We believe that this data initially verifies that BL-B01D1 UC for platinum-containing chemotherapy and immunotherapy has a high response rate and good safety. There are about 0.1 million new cases of UC in China every year. Of these, about 20% have metastasized or progressed to an unresectable stage (LA/muc) when diagnosed. The frontline recommended treatment for LA/muc is platinum-containing chemotherapy or immunotherapy, and Nectin-4 ADC, HER2 ADC, etc. are recommended for post-line treatment. 2024 ESMO data showed that BL-B01D1 had a higher response rate than EV (CoRr 75% vs. 40.6%) for platinum-containing chemotherapy and immunoconvulsant patients. Furthermore, BL-B01D1 also showed a positive anti-tumor effect (ORR 40.7%) for a higher proportion of UC patients who received 1-2 ADC treatments at a later stage. In terms of safety, in 34 patients in the 2.2 mg/kg dose group, the incidence rate of grade 3 TRAE was 52.9%, and the discontinuation rate was 5.9%. No treatment-related deaths or ILD were observed.

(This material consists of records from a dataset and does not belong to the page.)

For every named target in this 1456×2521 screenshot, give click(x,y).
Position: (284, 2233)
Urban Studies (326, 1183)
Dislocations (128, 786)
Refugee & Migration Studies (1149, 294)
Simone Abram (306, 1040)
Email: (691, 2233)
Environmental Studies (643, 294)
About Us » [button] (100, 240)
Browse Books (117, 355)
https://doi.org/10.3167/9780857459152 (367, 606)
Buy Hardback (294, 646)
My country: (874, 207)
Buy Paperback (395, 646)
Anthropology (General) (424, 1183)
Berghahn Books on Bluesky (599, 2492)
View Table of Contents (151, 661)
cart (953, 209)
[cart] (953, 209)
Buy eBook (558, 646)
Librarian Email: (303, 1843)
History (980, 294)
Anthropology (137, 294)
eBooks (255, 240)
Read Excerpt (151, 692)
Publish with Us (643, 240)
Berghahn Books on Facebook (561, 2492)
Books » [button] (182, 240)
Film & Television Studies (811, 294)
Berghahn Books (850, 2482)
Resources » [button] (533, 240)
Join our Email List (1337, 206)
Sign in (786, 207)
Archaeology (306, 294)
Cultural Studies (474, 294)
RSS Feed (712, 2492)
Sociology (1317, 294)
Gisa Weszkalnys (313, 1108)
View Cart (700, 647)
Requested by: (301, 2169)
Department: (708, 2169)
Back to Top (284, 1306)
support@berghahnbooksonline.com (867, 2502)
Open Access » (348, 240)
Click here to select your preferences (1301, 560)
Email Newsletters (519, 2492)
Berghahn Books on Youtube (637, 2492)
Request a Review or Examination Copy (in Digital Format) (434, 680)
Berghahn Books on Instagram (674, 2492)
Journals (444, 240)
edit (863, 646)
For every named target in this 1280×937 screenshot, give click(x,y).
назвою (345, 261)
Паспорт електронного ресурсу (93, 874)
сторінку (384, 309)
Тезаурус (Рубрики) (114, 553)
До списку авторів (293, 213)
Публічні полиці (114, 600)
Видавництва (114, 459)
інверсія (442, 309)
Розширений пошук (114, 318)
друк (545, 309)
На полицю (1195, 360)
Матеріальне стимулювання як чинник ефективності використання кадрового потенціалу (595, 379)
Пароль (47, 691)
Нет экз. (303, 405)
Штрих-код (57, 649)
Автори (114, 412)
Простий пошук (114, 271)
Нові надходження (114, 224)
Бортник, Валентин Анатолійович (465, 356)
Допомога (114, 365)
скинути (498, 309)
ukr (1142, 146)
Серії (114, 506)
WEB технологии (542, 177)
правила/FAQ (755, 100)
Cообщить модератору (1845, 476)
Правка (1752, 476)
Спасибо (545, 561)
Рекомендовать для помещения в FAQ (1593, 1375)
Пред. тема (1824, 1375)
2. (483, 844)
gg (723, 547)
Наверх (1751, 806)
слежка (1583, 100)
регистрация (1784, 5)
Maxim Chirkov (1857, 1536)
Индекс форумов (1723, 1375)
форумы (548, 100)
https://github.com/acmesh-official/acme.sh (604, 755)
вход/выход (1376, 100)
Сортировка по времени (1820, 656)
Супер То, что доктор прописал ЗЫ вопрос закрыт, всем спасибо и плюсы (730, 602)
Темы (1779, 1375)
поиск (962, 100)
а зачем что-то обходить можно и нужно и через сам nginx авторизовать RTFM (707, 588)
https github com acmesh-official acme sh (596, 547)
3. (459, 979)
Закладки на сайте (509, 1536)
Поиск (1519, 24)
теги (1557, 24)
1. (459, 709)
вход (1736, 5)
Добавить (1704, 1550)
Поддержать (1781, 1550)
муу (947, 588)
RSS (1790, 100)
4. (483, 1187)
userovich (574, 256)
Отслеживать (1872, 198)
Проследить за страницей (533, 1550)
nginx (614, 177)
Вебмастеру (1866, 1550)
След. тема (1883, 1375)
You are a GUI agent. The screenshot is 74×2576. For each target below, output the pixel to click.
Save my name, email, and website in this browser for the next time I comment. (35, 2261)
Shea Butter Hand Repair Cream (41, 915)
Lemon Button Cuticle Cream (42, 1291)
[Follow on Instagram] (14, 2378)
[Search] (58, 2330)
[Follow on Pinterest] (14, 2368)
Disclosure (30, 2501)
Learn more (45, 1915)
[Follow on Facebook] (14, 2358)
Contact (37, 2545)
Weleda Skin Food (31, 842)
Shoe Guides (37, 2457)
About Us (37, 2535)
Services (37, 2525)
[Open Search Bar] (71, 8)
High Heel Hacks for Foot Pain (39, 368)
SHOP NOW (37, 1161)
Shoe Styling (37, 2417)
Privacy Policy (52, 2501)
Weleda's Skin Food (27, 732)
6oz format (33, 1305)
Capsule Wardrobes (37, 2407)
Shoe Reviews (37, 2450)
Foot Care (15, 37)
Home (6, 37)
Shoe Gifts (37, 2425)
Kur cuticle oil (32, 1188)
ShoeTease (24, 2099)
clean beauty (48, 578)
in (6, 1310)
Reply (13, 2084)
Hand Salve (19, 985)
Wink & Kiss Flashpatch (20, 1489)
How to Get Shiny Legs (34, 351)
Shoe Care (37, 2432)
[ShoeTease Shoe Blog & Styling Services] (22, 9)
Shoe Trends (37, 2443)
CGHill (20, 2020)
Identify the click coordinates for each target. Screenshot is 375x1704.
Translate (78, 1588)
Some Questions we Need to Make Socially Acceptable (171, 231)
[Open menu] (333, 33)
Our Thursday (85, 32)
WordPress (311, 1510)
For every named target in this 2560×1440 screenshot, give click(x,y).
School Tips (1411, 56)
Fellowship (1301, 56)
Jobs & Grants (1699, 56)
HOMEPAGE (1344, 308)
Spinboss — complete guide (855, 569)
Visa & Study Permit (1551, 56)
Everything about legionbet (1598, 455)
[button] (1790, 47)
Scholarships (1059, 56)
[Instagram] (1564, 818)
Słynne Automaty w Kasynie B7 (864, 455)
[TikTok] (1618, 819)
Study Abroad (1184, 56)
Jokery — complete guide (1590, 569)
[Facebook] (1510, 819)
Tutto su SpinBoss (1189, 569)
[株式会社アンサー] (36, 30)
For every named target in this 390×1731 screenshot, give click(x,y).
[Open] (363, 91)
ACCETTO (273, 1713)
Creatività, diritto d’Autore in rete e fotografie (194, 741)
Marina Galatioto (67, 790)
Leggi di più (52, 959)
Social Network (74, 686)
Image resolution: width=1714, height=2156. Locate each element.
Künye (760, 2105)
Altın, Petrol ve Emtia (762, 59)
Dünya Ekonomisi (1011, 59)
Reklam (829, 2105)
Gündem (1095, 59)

Recently, the focus is on the December breast cancer data update, and BMS expects to launch the first overseas phase 3 in 2025. 1) Domestic progress. The company has launched 7 BL-B01D1 phase 3 clinical trials for multiple solid tumors in China, and is expected to complete phase 3 clinical trials for nasopharyngeal cancer or esophageal cancer in 2025 and submit a marketing application; 2) Overseas progress, the overseas phase 1 clinical trial of BL-B01D1 is progressing smoothly, and data is expected to be read out in 2025; in addition, BMS is expected to launch the first overseas registered phase 3 clinical trial in 2025; 3) Data catalysis: San Antonio Breast Cancer Symposium (SABCS, December 10-13) upper mammary gland Cancer data updates are worth watching.

Investment advice:

We used the DCF method and the NPV method for valuation, respectively, and calculated that the target market value was RMB 107.6 billion, and the corresponding stock price was RMB 268.33, maintaining a “buy” rating.

Risk warning

Innovative drug research and development falls short of expectations: there is a risk of not being able to successfully complete clinical drug development, obtain regulatory approval and commercialization in a timely manner; pharmaceutical industry policy changes risk: failure to adjust business strategies in a timely manner to adapt to changes in market rules and regulatory policies brought about by health care system reform will adversely affect the company's operations; macro-environmental risks: The company has R&D centers in China and the US, and the uncertainty of the future international political, economic and market environment may adversely affect the company's overseas business operations.